*** Input for this task Section Begins ***
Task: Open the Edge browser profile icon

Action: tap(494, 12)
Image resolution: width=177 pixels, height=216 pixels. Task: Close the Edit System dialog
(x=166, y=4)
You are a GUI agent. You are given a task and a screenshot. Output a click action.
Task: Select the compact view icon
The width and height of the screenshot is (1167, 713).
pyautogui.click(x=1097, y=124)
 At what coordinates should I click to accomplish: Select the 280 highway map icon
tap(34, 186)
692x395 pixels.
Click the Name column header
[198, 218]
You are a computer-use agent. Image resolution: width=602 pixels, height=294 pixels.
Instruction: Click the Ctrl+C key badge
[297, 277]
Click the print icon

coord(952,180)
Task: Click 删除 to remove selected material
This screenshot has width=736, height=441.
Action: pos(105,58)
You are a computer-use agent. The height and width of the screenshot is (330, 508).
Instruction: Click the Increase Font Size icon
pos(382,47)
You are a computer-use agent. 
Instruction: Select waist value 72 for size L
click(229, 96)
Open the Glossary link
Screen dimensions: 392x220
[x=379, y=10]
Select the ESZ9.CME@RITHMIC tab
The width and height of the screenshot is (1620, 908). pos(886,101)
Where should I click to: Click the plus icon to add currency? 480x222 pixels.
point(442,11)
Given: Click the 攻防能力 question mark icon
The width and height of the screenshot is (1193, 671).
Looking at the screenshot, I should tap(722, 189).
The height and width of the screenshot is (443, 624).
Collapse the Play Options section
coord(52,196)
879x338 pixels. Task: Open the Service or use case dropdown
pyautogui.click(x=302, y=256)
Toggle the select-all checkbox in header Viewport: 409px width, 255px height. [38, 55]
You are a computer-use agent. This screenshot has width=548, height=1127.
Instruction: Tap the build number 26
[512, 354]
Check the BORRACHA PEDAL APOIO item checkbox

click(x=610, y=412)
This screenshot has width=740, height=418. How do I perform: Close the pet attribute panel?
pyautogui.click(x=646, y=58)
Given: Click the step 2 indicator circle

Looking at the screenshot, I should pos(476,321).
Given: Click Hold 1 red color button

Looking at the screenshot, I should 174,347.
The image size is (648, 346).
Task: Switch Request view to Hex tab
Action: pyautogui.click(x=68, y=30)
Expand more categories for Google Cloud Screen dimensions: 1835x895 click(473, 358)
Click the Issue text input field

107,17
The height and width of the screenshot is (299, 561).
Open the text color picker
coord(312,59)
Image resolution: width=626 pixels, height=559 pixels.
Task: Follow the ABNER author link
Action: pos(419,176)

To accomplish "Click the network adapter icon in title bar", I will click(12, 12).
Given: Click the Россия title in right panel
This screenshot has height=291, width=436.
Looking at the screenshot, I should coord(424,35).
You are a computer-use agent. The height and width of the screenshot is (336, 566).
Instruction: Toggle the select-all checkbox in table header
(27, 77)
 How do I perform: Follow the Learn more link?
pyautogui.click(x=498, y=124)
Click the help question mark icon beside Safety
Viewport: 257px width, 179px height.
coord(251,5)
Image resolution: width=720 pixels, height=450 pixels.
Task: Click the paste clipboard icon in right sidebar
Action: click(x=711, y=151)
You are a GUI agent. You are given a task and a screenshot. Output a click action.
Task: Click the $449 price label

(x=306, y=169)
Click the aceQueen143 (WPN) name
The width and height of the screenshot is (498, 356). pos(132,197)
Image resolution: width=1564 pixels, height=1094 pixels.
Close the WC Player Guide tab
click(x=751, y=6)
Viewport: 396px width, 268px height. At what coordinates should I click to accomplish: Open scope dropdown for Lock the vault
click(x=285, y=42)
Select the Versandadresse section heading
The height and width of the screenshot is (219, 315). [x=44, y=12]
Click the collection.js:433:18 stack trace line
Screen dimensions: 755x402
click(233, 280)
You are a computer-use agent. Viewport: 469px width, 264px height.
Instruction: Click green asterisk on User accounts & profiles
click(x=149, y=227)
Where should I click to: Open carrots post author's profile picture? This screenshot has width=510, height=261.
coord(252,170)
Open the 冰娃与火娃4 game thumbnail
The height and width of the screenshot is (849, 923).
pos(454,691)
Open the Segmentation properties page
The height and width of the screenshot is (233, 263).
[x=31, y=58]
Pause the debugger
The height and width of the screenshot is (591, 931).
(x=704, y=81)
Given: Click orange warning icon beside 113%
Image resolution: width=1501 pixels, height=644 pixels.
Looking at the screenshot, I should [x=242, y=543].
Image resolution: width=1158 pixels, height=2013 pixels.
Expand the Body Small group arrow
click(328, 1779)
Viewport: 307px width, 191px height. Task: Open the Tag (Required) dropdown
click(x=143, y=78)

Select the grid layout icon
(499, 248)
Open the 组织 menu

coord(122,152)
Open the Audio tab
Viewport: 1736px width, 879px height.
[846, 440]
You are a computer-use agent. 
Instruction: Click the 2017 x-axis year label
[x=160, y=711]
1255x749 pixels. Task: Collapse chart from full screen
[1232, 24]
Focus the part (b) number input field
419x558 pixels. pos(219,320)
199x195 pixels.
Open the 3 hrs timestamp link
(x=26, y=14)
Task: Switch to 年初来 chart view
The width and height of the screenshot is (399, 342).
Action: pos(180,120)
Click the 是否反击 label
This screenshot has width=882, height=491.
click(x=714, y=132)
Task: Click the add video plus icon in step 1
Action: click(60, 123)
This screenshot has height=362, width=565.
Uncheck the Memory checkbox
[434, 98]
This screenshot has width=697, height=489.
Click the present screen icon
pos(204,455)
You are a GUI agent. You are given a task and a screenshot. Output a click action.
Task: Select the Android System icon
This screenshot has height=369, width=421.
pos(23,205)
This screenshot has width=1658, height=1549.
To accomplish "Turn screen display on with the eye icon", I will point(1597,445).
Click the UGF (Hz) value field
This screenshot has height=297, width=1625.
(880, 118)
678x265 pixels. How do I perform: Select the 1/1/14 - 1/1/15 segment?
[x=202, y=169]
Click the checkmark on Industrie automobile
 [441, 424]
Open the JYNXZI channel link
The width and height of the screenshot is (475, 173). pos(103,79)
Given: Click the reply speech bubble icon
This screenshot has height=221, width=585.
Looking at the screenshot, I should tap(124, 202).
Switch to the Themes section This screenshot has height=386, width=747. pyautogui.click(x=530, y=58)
*** Input for this task Section Ends ***
Task to carry out: Nothing but the lines from the start of the data above through the line with "Task: Click 删除 to remove selected material" should appear in your answer, copied exactly.

Final answer:
Task: Open the Edge browser profile icon

Action: tap(494, 12)
Image resolution: width=177 pixels, height=216 pixels. Task: Close the Edit System dialog
(x=166, y=4)
You are a GUI agent. You are given a task and a screenshot. Output a click action.
Task: Select the compact view icon
The width and height of the screenshot is (1167, 713).
pyautogui.click(x=1097, y=124)
 At what coordinates should I click to accomplish: Select the 280 highway map icon
tap(34, 186)
692x395 pixels.
Click the Name column header
[198, 218]
You are a computer-use agent. Image resolution: width=602 pixels, height=294 pixels.
Instruction: Click the Ctrl+C key badge
[297, 277]
Click the print icon

coord(952,180)
Task: Click 删除 to remove selected material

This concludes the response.